## Exercise requirements
Without the pictures, reproduce the entries below exactly.

## Input data

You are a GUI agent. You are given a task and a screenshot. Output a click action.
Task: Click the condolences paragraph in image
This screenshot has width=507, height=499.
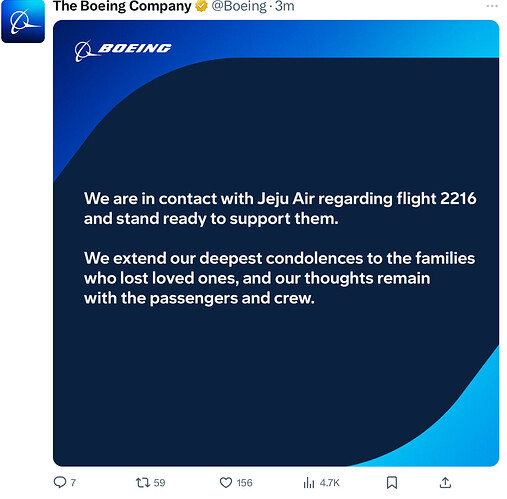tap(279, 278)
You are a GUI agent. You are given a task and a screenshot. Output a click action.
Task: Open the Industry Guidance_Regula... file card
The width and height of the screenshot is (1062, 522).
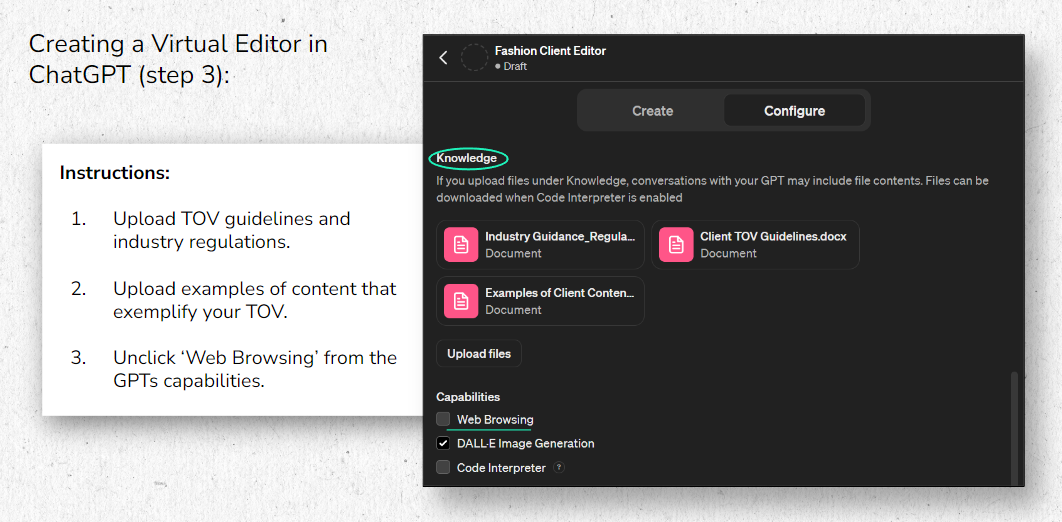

## Finished task
You are a GUI agent. You are given a task and a screenshot. Output a click action.
Task: Click the condolences paragraph in image
This screenshot has width=507, height=499.
tap(279, 278)
You are a GUI agent. You are given a task and a screenshot. Output a click action.
Task: Open the Industry Guidance_Regula... file card
The width and height of the screenshot is (1062, 522).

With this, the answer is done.